Listing from a data source
** start **
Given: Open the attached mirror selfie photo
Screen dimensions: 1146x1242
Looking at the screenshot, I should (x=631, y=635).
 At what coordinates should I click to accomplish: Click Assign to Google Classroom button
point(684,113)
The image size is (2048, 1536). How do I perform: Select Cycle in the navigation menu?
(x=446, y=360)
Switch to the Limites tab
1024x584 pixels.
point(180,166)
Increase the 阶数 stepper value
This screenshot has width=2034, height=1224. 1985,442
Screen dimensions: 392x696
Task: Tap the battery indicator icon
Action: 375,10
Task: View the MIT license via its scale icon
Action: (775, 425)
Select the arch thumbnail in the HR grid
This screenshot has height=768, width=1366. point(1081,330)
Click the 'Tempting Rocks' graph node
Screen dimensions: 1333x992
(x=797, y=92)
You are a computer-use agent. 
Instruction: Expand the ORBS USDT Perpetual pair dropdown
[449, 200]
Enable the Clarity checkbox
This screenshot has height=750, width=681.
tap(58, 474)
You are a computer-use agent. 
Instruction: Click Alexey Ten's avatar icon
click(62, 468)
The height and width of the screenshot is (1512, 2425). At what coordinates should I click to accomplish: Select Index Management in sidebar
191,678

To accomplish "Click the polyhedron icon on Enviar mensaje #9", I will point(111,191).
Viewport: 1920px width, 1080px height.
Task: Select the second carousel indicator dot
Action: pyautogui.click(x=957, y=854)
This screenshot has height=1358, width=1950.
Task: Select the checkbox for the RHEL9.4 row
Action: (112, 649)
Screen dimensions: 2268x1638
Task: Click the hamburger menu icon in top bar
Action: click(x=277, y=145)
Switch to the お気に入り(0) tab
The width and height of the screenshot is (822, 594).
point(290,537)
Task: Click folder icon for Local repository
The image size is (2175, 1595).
** end **
Exercise goal:
Show every line of the listing above that contains the word "This".

Reply to the task:
This screenshot has width=2034, height=1224. 1985,442
This screenshot has height=768, width=1366. point(1081,330)
This screenshot has height=750, width=681.
This screenshot has height=1358, width=1950.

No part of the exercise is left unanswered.